I found that significantly more females were victims of human trafficking compared to males, and I found that significantly more people ages 18 or older were victims of human trafficking compared to people less than 18.

Introduction

Data Collection

The data table was downloaded from the United Nations Office on Drugs and Crime (UNDOC). The data were collected from national authorities, such as law enforcement and the criminal justice system in each region. UNDOC collected this data by using the Questionnaire for the Global Report on Trafficking in Persons (GLOTIP). The information reported in the questionnaire is verified with other sources. Although most data were collected with the questionnaire, some information was submitted from other sources, like official websites of national authorities or reports from governments.

Dependent Variable

The dependent variable is the number of victims of trafficking. This is quantitative.

Independent Variable(s)

The independent variables are gender (males, females) and age group (17 or younger, 18 or older). For the linear regression, year is another independent variable. Those are all quantitative.

Research Questions

What are some interesting trends over time for different countries by gender and/or age?
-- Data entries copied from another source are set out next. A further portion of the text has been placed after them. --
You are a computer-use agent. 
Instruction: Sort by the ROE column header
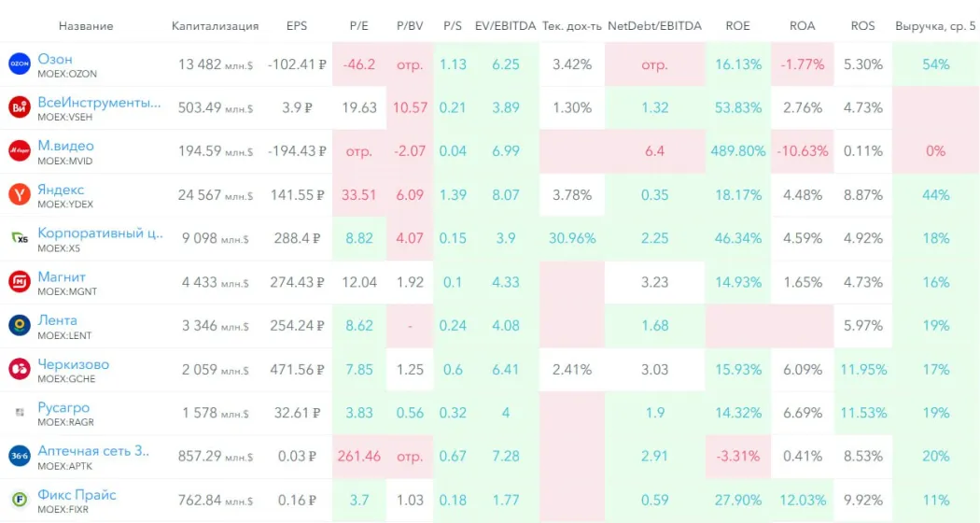point(737,26)
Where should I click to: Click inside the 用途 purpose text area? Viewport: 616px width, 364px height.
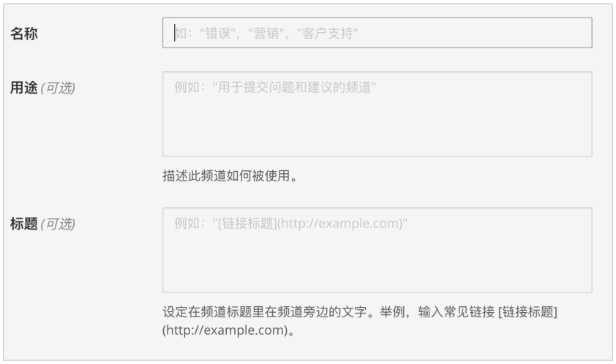[x=378, y=114]
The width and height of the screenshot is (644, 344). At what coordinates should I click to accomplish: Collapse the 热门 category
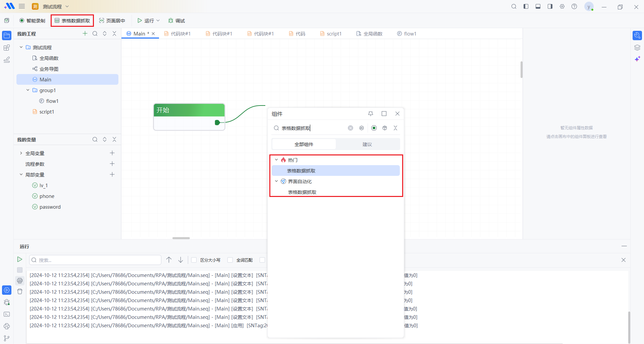pyautogui.click(x=276, y=160)
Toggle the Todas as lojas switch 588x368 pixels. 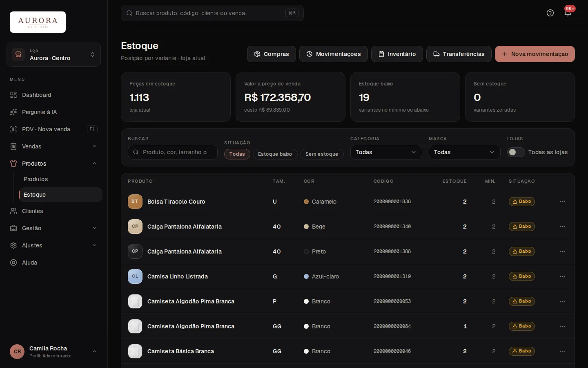tap(516, 152)
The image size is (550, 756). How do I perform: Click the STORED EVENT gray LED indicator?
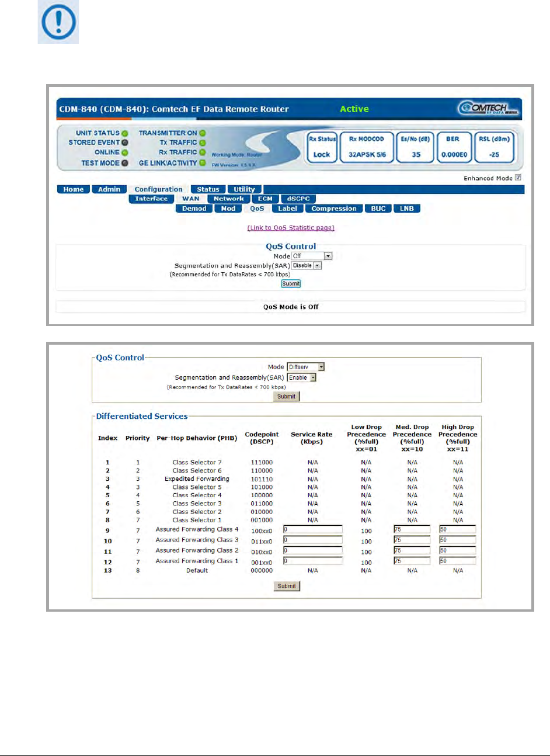tap(125, 143)
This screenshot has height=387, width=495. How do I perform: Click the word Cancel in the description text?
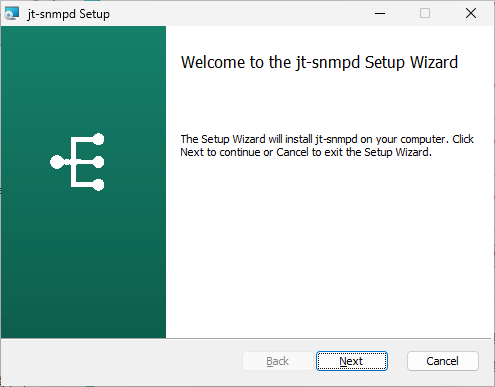pos(292,152)
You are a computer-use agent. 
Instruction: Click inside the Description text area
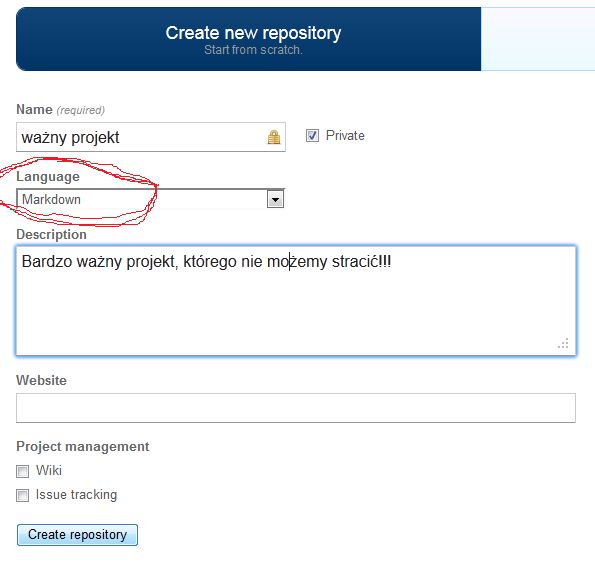[296, 301]
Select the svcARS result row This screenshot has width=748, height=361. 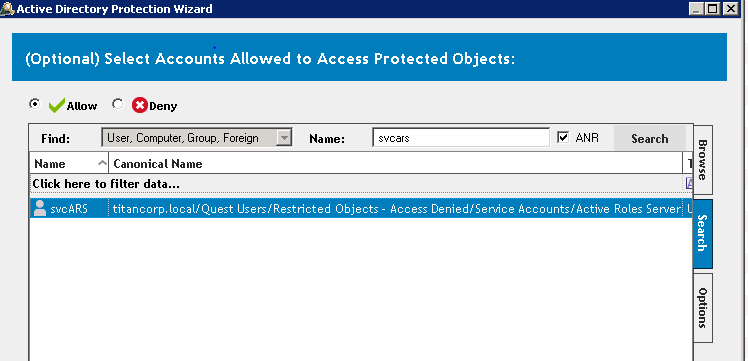tap(361, 209)
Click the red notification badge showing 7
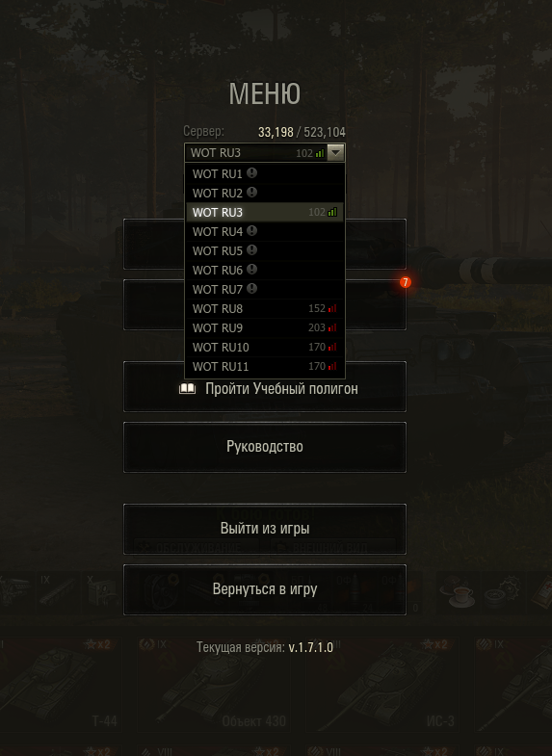 (x=405, y=282)
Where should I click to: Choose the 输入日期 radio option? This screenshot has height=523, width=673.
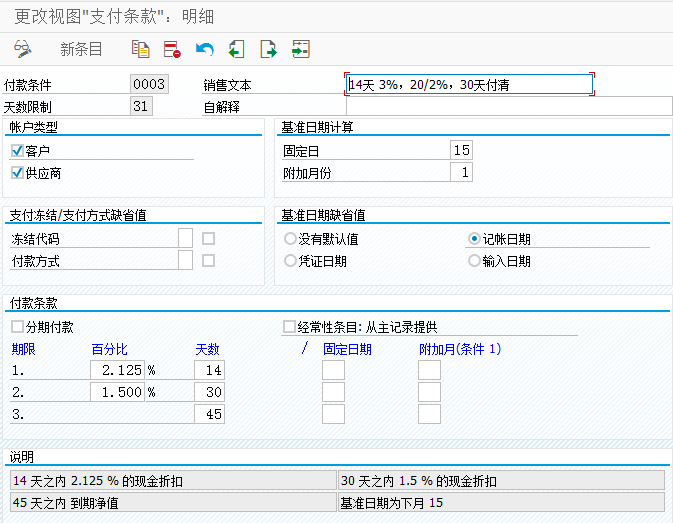pos(474,260)
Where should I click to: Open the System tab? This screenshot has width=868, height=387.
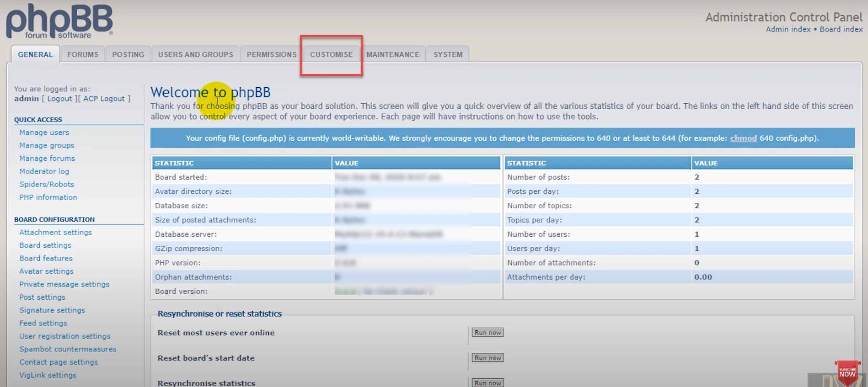coord(448,54)
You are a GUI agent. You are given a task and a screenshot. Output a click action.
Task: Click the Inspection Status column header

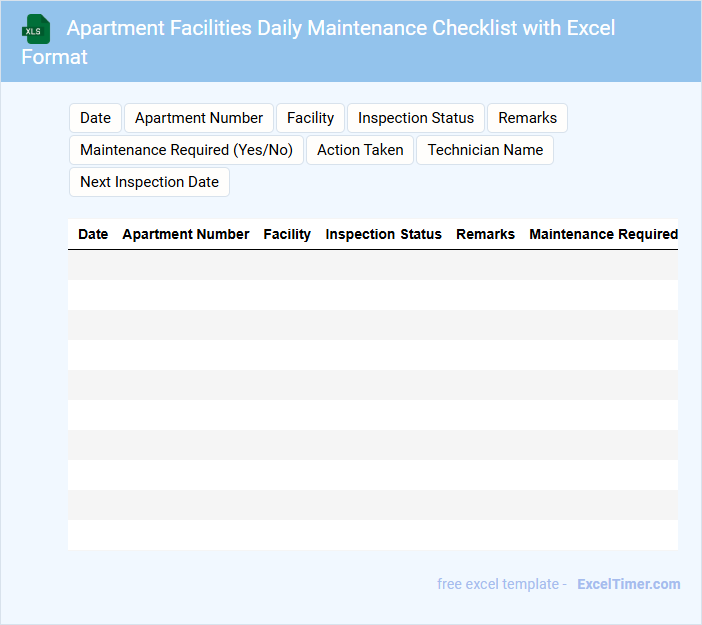[x=383, y=234]

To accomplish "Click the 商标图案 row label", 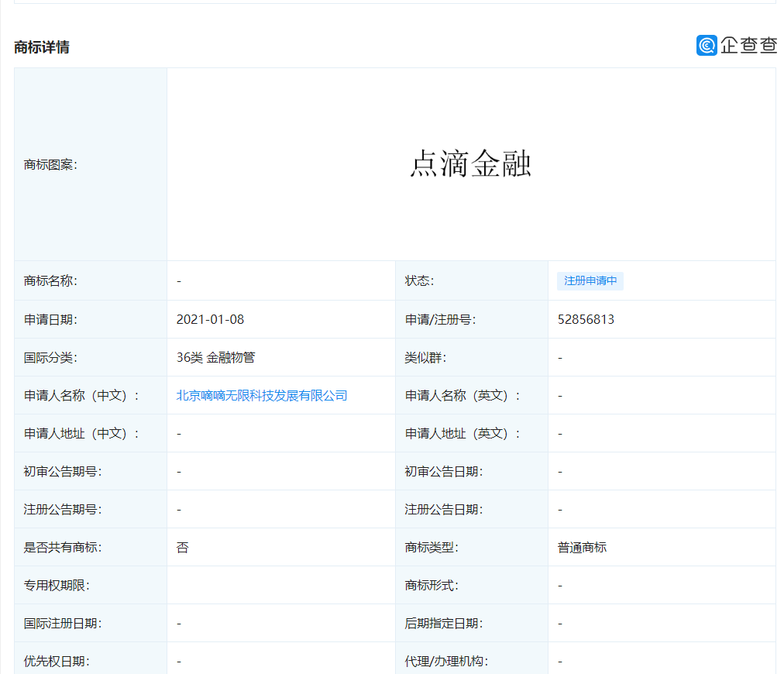I will tap(50, 164).
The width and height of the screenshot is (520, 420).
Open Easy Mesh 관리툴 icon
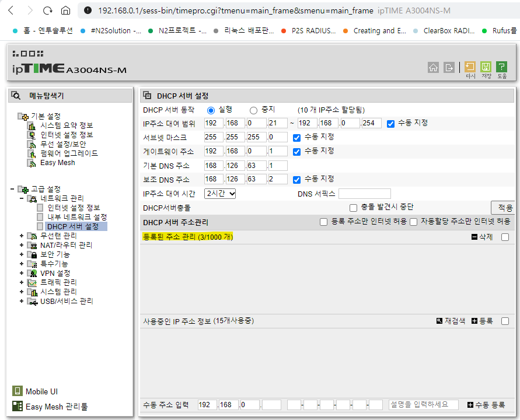point(18,406)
What are the results of t-tests that compare males to females and ages 17 and less to ages 18 and older?

How can you use a linear regression line to determine an average number of people in human trafficking (across all countries and in the United States) for each of the following:

  1. Males 18 years or more in the year 2023

  2. Females 17 years or less in the year 2025

  3. Males 17 years or less in the year 2025

  4. Females 18 years or more in the year 2023

Data Preparation

library(readr)
traffickingVictims <- read_csv("https://raw.githubusercontent.com/juliaDataScience-22/cuny-fall-23/stats-and-probability/data_glotip.csv")

library(dplyr)
library(plyr)
library(ggplot2)

# Less than 5 can include 0, 1, 2, 3, or 4.
# On average, we can expect 2 to be the value, 
#   so I changed every value that was <5 to 2.
traffickingVictims$txtVALUE <- gsub("<5",2,traffickingVictims$txtVALUE)
traffickingVictims$txtVALUE <- as.numeric(traffickingVictims$txtVALUE)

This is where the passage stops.